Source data
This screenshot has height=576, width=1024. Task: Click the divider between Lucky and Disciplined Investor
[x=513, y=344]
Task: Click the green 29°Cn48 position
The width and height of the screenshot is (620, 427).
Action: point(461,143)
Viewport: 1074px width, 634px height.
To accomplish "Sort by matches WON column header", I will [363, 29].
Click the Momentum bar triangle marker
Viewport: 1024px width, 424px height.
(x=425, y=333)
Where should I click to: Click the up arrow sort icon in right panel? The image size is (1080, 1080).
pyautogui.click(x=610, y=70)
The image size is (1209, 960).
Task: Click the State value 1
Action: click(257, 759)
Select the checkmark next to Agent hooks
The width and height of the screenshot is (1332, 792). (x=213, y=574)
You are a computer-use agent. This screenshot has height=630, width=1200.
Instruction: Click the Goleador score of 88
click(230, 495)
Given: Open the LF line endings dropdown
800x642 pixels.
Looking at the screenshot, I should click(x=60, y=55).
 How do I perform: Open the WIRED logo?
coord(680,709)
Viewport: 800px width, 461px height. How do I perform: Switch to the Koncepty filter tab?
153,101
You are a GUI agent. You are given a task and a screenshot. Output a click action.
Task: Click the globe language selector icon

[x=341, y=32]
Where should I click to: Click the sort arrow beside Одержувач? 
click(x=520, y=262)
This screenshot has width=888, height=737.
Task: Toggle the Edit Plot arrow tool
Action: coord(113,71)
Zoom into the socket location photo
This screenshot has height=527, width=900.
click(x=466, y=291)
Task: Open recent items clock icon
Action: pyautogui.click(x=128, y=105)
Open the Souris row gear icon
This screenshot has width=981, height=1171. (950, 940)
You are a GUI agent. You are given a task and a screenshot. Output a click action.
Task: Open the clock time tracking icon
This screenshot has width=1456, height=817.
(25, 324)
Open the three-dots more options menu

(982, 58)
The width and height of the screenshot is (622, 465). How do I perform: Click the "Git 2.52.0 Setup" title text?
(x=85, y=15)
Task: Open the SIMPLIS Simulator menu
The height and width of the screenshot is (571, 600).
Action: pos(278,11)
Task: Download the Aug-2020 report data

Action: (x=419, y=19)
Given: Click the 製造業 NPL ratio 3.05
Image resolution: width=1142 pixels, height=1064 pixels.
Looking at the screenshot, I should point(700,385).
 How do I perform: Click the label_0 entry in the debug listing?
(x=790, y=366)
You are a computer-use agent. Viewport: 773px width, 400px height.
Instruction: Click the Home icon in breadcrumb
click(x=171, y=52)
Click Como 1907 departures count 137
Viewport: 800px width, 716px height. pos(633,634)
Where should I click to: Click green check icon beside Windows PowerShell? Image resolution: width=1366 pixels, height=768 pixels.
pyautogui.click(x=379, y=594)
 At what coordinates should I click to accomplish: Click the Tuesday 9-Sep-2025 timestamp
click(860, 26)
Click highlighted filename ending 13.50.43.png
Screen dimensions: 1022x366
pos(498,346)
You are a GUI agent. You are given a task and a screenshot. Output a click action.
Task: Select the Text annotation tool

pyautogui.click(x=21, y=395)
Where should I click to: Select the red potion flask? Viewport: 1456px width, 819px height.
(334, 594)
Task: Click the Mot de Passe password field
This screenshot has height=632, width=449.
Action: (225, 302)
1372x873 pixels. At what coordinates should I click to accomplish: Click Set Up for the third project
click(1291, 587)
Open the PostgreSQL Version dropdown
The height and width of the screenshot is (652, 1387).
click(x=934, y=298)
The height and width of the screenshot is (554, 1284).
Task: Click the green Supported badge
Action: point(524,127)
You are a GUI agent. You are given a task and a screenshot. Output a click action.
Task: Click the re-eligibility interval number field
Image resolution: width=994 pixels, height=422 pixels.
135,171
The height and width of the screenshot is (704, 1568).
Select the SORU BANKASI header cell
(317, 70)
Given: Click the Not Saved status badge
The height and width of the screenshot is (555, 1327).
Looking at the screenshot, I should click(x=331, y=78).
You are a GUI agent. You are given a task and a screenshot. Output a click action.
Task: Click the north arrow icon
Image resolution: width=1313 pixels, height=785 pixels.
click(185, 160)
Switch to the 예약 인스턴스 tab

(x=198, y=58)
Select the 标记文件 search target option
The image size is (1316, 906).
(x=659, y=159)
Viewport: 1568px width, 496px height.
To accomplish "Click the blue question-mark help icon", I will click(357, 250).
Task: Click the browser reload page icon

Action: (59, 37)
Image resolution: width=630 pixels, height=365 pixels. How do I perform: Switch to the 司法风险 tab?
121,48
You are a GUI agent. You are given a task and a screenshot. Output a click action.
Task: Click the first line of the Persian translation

**Problem to solve:**
In full and without alteration, copy the entries.

**Reply to the exercise:**
This screenshot has height=576, width=1024. Task: Click the divider between Lucky and Disciplined Investor
[x=513, y=344]
Task: Click the green 29°Cn48 position
The width and height of the screenshot is (620, 427).
Action: point(461,143)
Viewport: 1074px width, 634px height.
To accomplish "Sort by matches WON column header", I will [363, 29].
Click the Momentum bar triangle marker
Viewport: 1024px width, 424px height.
(x=425, y=333)
Where should I click to: Click the up arrow sort icon in right panel? The image size is (1080, 1080).
pyautogui.click(x=610, y=70)
The image size is (1209, 960).
Task: Click the State value 1
Action: click(257, 759)
Select the checkmark next to Agent hooks
The width and height of the screenshot is (1332, 792). (x=213, y=574)
You are a computer-use agent. This screenshot has height=630, width=1200.
Instruction: Click the Goleador score of 88
click(230, 495)
Given: Open the LF line endings dropdown
800x642 pixels.
Looking at the screenshot, I should click(x=60, y=55).
 How do I perform: Open the WIRED logo?
coord(680,709)
Viewport: 800px width, 461px height. How do I perform: Switch to the Koncepty filter tab?
153,101
You are a GUI agent. You are given a task and a screenshot. Output a click action.
Task: Click the globe language selector icon

[x=341, y=32]
Where should I click to: Click the sort arrow beside Одержувач? 
click(x=520, y=262)
This screenshot has width=888, height=737.
Task: Toggle the Edit Plot arrow tool
Action: coord(113,71)
Zoom into the socket location photo
This screenshot has height=527, width=900.
click(x=466, y=291)
Task: Open recent items clock icon
Action: pyautogui.click(x=128, y=105)
Open the Souris row gear icon
This screenshot has width=981, height=1171. (950, 940)
You are a GUI agent. You are given a task and a screenshot. Output a click action.
Task: Open the clock time tracking icon
This screenshot has width=1456, height=817.
(25, 324)
Open the three-dots more options menu

(982, 58)
The width and height of the screenshot is (622, 465). How do I perform: Click the "Git 2.52.0 Setup" title text?
(x=85, y=15)
Task: Open the SIMPLIS Simulator menu
The height and width of the screenshot is (571, 600).
Action: pos(278,11)
Task: Download the Aug-2020 report data

Action: (x=419, y=19)
Given: Click the 製造業 NPL ratio 3.05
Image resolution: width=1142 pixels, height=1064 pixels.
Looking at the screenshot, I should point(700,385).
 How do I perform: Click the label_0 entry in the debug listing?
(x=790, y=366)
You are a computer-use agent. Viewport: 773px width, 400px height.
Instruction: Click the Home icon in breadcrumb
click(x=171, y=52)
Click Como 1907 departures count 137
Viewport: 800px width, 716px height. pos(633,634)
Where should I click to: Click green check icon beside Windows PowerShell? Image resolution: width=1366 pixels, height=768 pixels.
pyautogui.click(x=379, y=594)
 At what coordinates should I click to accomplish: Click the Tuesday 9-Sep-2025 timestamp
click(860, 26)
Click highlighted filename ending 13.50.43.png
Screen dimensions: 1022x366
pos(498,346)
You are a GUI agent. You are given a task and a screenshot. Output a click action.
Task: Select the Text annotation tool

pyautogui.click(x=21, y=395)
Where should I click to: Select the red potion flask? Viewport: 1456px width, 819px height.
(334, 594)
Task: Click the Mot de Passe password field
This screenshot has height=632, width=449.
Action: (225, 302)
1372x873 pixels. At what coordinates should I click to accomplish: Click Set Up for the third project
click(1291, 587)
Open the PostgreSQL Version dropdown
The height and width of the screenshot is (652, 1387).
click(x=934, y=298)
The height and width of the screenshot is (554, 1284).
Task: Click the green Supported badge
Action: point(524,127)
You are a GUI agent. You are given a task and a screenshot. Output a click action.
Task: Click the re-eligibility interval number field
Image resolution: width=994 pixels, height=422 pixels.
135,171
The height and width of the screenshot is (704, 1568).
Select the SORU BANKASI header cell
(317, 70)
Given: Click the Not Saved status badge
The height and width of the screenshot is (555, 1327).
Looking at the screenshot, I should click(x=331, y=78).
You are a GUI agent. You are given a task and a screenshot. Output a click action.
Task: Click the north arrow icon
Image resolution: width=1313 pixels, height=785 pixels.
click(185, 160)
Switch to the 예약 인스턴스 tab

(x=198, y=58)
Select the 标记文件 search target option
The image size is (1316, 906).
(x=659, y=159)
Viewport: 1568px width, 496px height.
To accomplish "Click the blue question-mark help icon", I will click(357, 250).
Task: Click the browser reload page icon

Action: (59, 37)
Image resolution: width=630 pixels, height=365 pixels. How do I perform: Switch to the 司法风险 tab?
121,48
You are a GUI agent. You are given a task and a screenshot. Output a click action.
Task: Click the first line of the Persian translation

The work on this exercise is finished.